For many years, German citizenship required one to have lived in the country for eight years, speak a certain level of the German language and be able to work.
Last summer, these regulations were eased, lowering the residency requirements and also allowing for dual nationalities, expanding the traditional demographics of the voting population.
One in eight of the electorate
According to official figures, voters with immigrant backgrounds make up about 12 percent of the German electorate. Many are descended from Turkish 'guest-workers', but increasing numbers are coming from elsewhere.
Papitchaya Swartz is now one of them.

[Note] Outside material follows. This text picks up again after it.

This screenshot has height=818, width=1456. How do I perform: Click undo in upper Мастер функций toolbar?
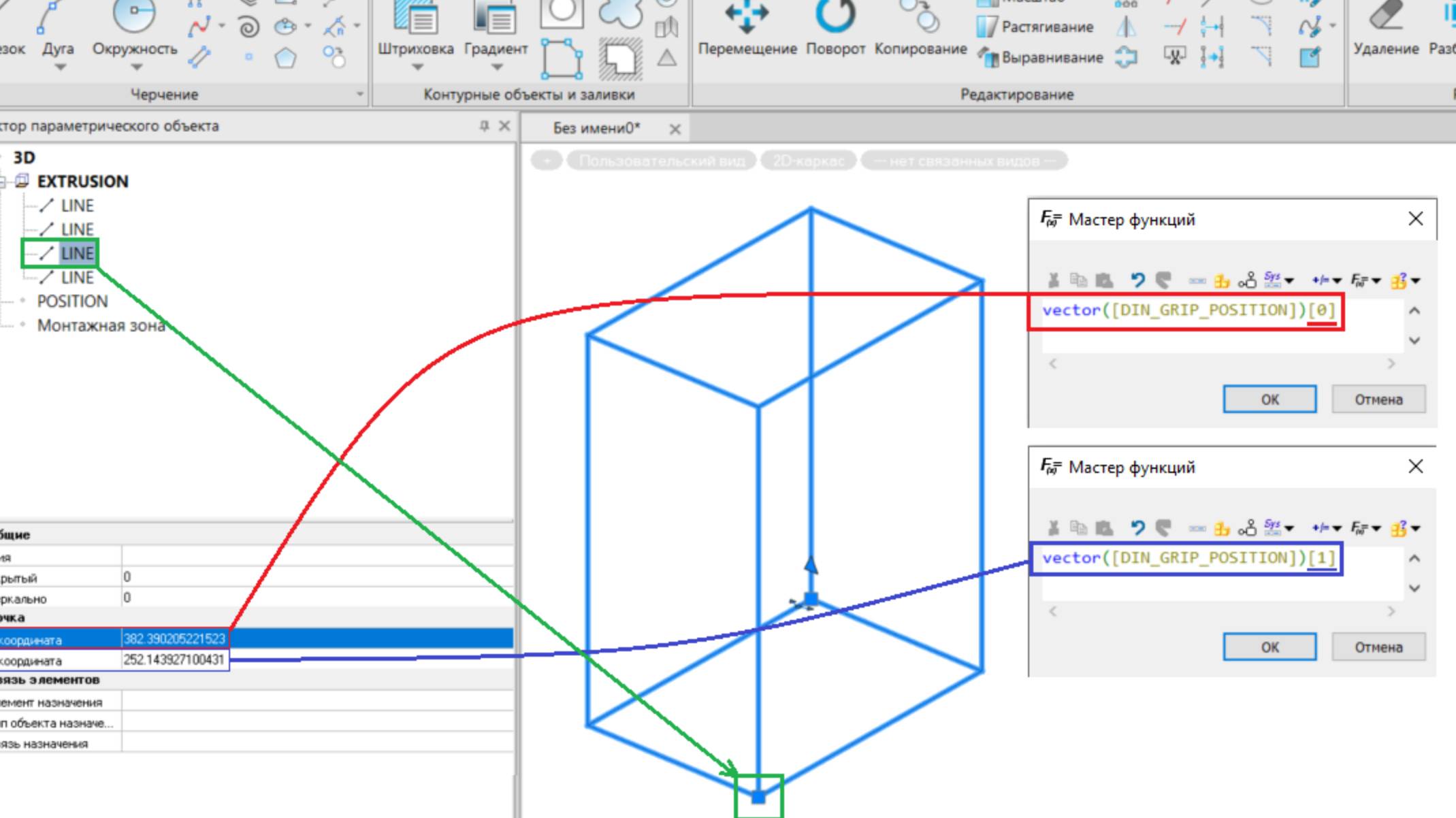tap(1137, 280)
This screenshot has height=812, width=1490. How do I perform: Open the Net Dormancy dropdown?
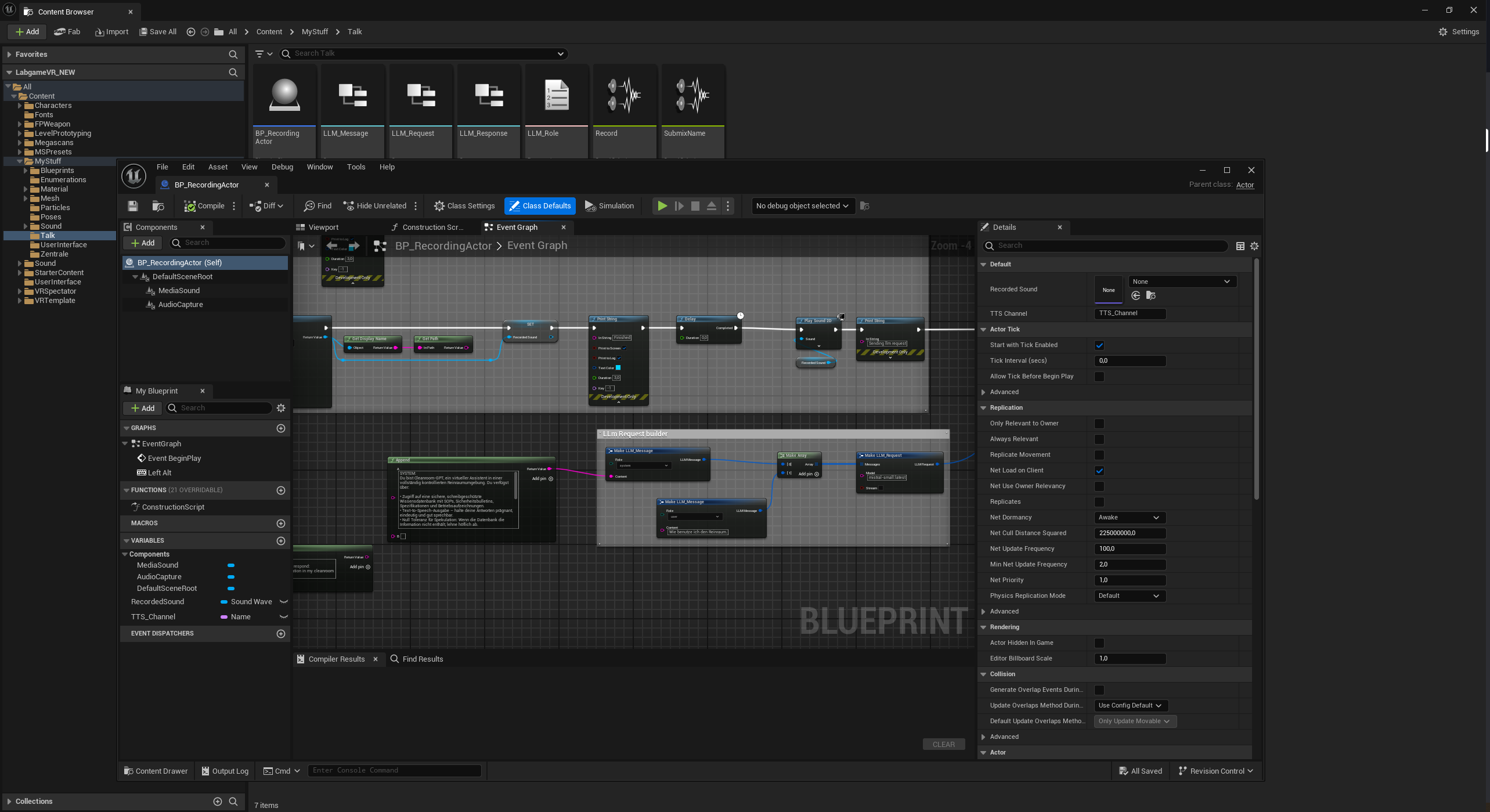1129,518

Originally from Thailand, she came to Germany with her husband in 2019 and was determined to become German like her husband and their two children.

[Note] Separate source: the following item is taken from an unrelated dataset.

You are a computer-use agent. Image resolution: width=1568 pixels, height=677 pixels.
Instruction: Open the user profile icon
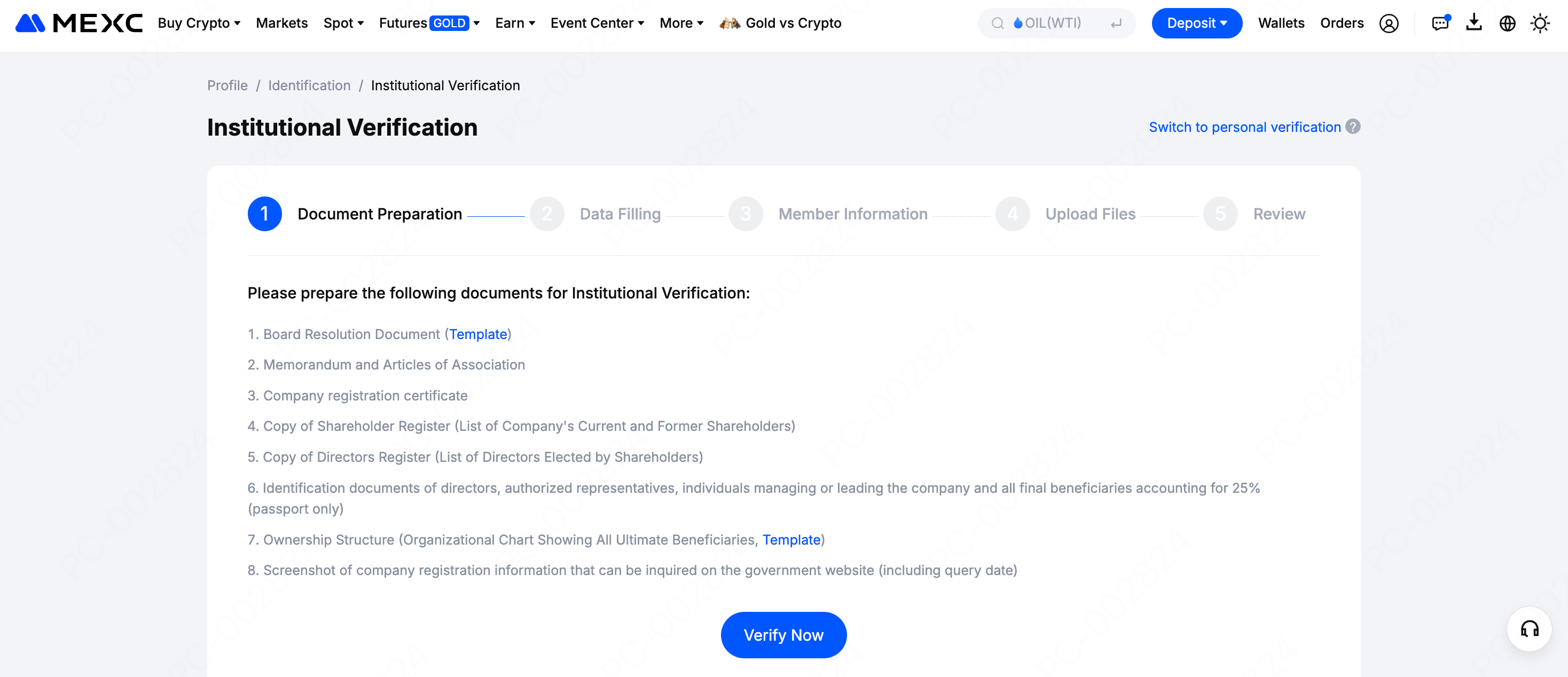(1389, 23)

"This is my first time," she tells CGTN about voting in Sunday's election. "I am very excited to shape my own future – and the future of my children, their stability and their security, lay ahead with the incoming government."
The issues that concern her are the environment and the rise of far-right anti-immigration parties.
"I am leaning towards the socialist parties, Die Linke, maybe the Greens - the majority of their policies I think is more for the people, the people who are not 1 percent of the country."
'We've paid our dues'
Yanaşmayan says that voting habits of newly naturalized Germans tend to lean towards parties on the left, but over time that can change.
"What I hear often is this idea that 'We've paid our dues'," she says, noting that "a lot of the misinformation that we hear in the media about refugees using social benefits, not working" leads to naturalized citizens "differentiating themselves from that – 'That's not how we did it' – especially for those with post-soviet backgrounds."
Despite the changing demographics in Germany, a study done by Yanaşmayan's DeZIM research center shows voting behaviors differ little between those with or without an immigration background.
The front-runner in the opinion polls ahead of the weekend's elections is the center-right Christian Democratic Union party, which wants to reverse the current government's fast-track naturalization policy and restrict people from holding dual citizenship.
But Papitchaya does not think that is the right direction to take.
"This country has everything," she says. "Germany will get back from the people they accept in and are able to contribute to society and help shape it."